Imagine you’re tucked safely into bed for the night when you hear a stranger’s voice in another room. This happened to a Texas family when a hacker learned their password and took over their Nest camera. They asked Amazon’s Alexa to play Luis Fonsi’s “Despacito.”

This is not an isolated incident. There have been so many hacked Nest accounts that the company was compelled to email people. Nest asked them to take proactive measures to protect their home and family.

The Nest incidents remind us of a stark and continuing reality.  Hackers can access many of your private accounts if they know your email and frequently-used passwords. Password insecurity and password reuse can also lead to more serious consequences, such as identity theft or breached bank accounts.

Practical advice for passwords

Nest, as far as we know, has not been breached, but that is sort of besides the point. So many services have been hacked that there is a robust black market for email addresses and passwords. Bad actors can find them and unleash chaos.

We like this deep dive from Slate if you’re interested in how these markets operate.

Firefox security experts recommend a few steps to prevent unauthorized access to your accounts:

  • Use random passwords, and use a different password for every site
  • Use a password manager to make creating and remembering passwords easier
  • Make your answers to security questions just as strong as your passwords.
  • We recommend using an answer that is NOT the actual answer to the question. It is very easy to find out the mascot at your alma mater, your dog’s name, etc. via publicly available information on social media.
  • Use “two-factor authentication” wherever you can
  • Pay attention to the browser’s security signals, such as the “secure connection” symbol in your search bar.

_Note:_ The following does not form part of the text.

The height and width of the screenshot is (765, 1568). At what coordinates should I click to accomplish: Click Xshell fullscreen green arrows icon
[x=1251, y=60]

Protect your security with Firefox Monitor

You can sign up for Firefox Monitor along with the practical steps above.

Firefox Monitor works by checking your email against a database of email addresses known to have been compromised in data breaches. The database is maintained by HaveIBeenPwned.com (HIBP). It’s operated by Troy Hunt, one of the most renowned and respected security experts and bloggers in the world.

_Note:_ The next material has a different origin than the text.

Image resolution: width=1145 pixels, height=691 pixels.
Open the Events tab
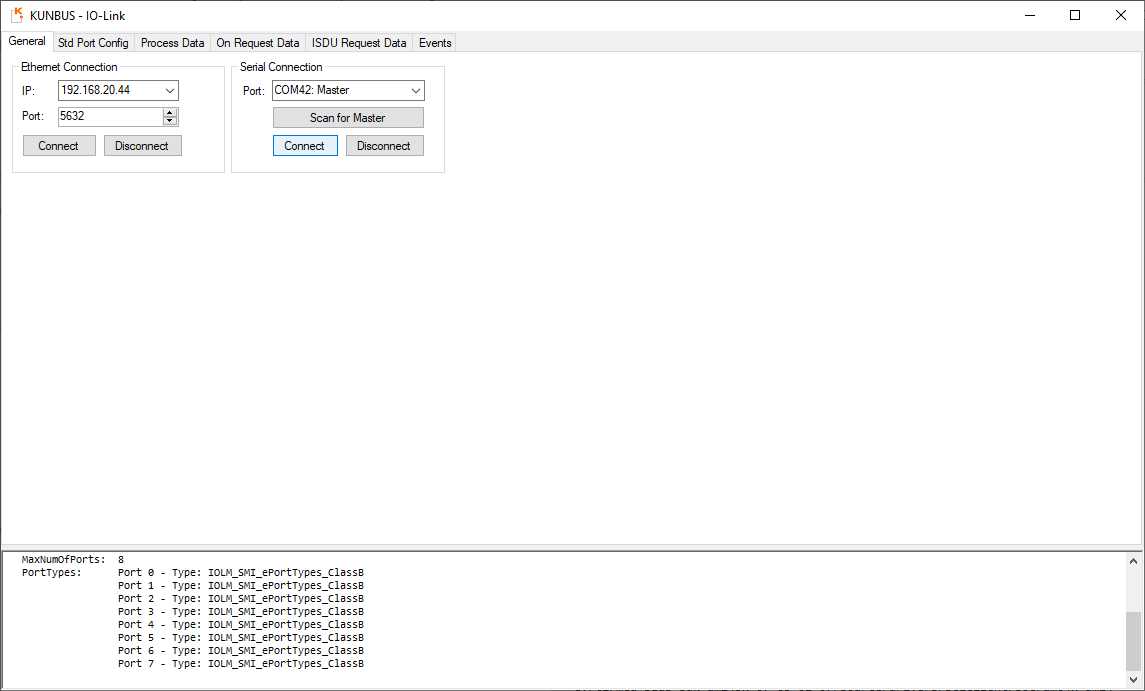[x=435, y=43]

We’ve worked closely with HIBP and Cloudflare to create a method of anonymized data sharing for Firefox Monitor, which never sends your full email address to HIBP.

Firefox Monitor also offers recommendations on what to do in the case of a data breach and how to help secure your accounts.

We live in an increasingly connected world and the number and variety of issues associated with insecure passwords and accounts will only increase. Take steps to protect yourself and your family today.